■ Source records:
----------------------------------------

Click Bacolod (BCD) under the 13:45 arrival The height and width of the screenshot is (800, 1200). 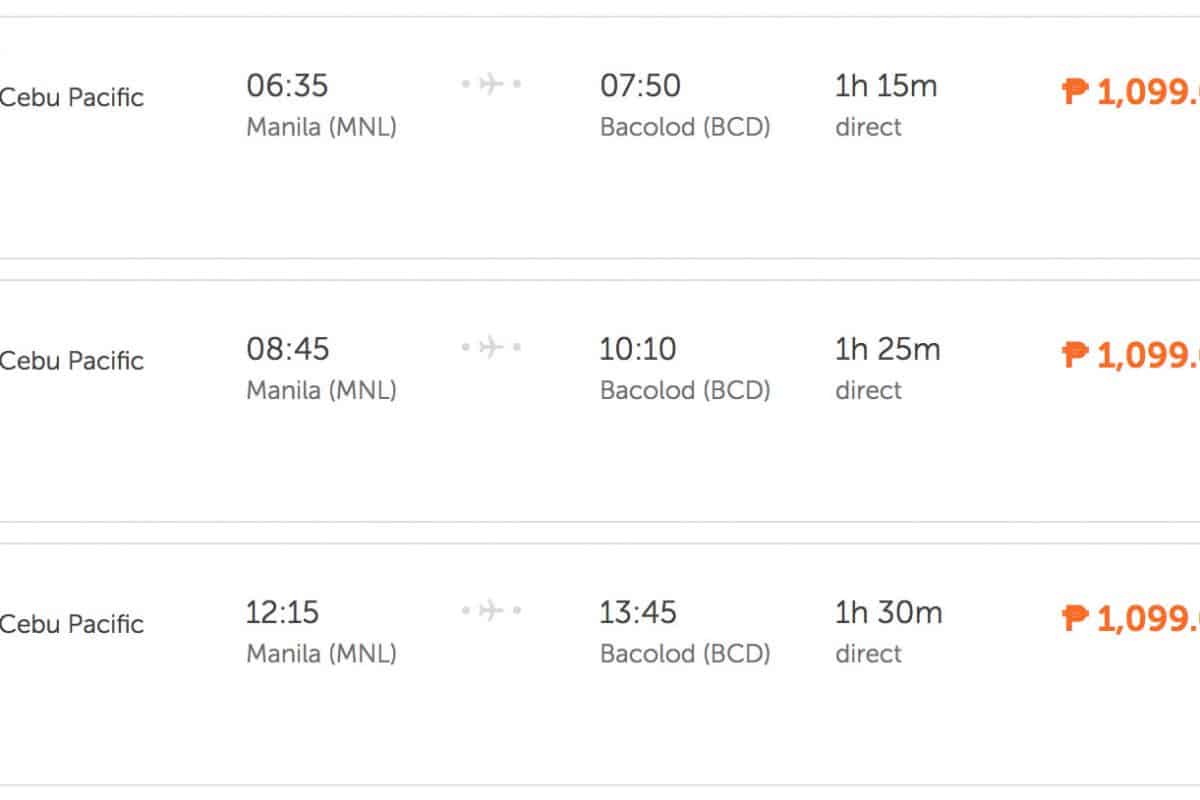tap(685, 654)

----------------------------------------

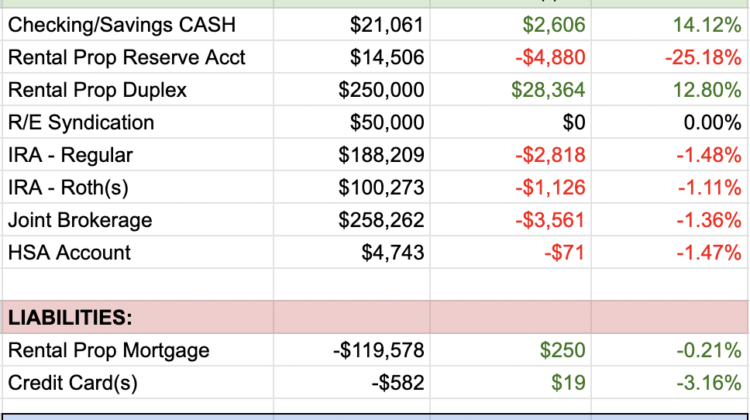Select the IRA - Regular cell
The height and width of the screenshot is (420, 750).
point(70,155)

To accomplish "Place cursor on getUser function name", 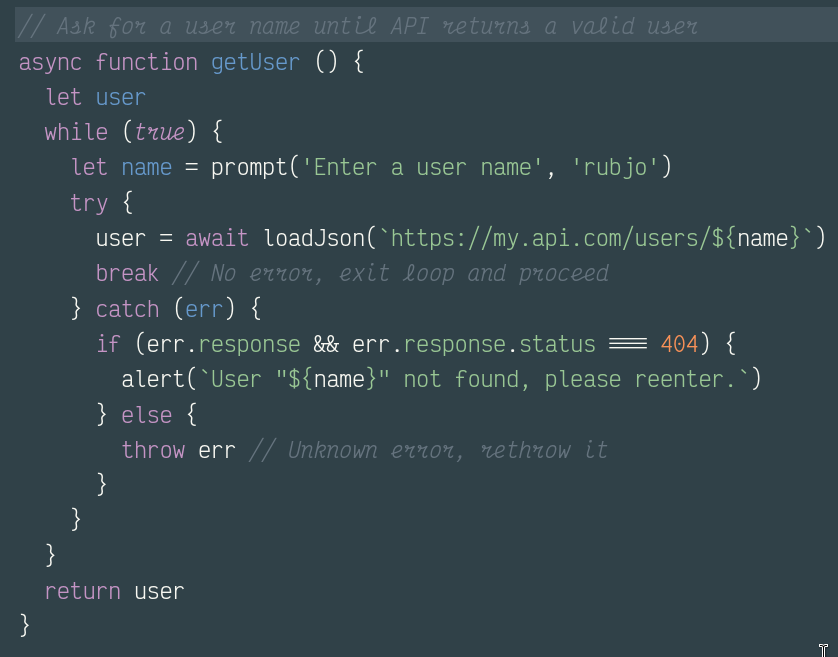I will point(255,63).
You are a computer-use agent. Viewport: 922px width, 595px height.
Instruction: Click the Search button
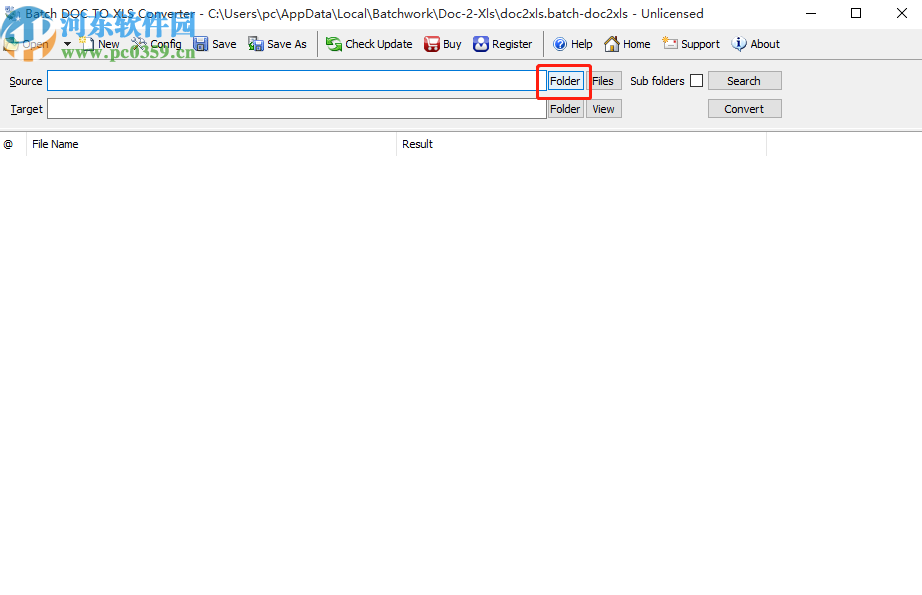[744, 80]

----------------------------------------

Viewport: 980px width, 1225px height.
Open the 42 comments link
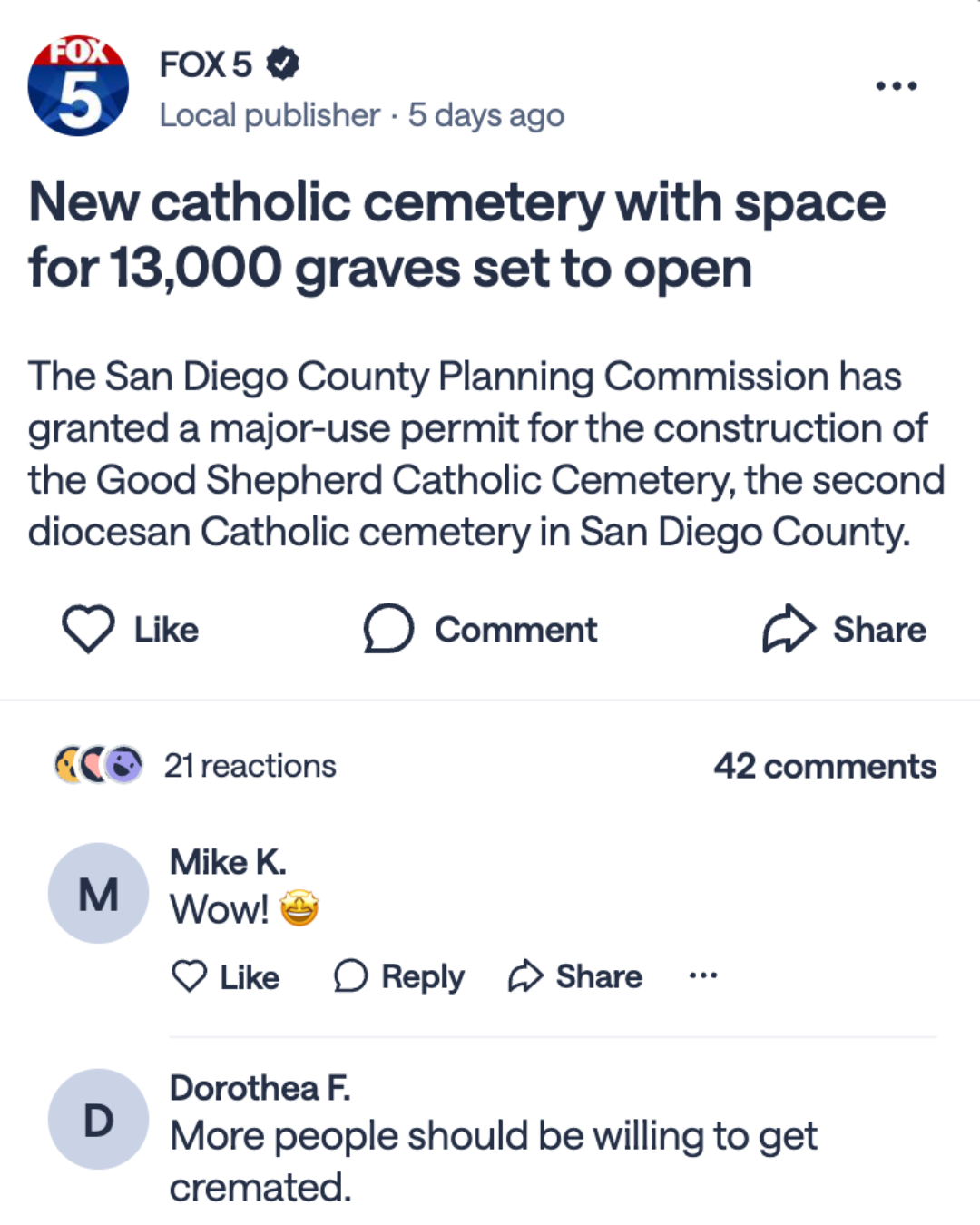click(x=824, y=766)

----------------------------------------

■ What to work on: Which lines hold the word "Viewport"? Copy each of them from the records.

■ Written answer:
You are a computer-use agent. Viewport: 922px width, 595px height.
Viewport: 980px width, 1225px height.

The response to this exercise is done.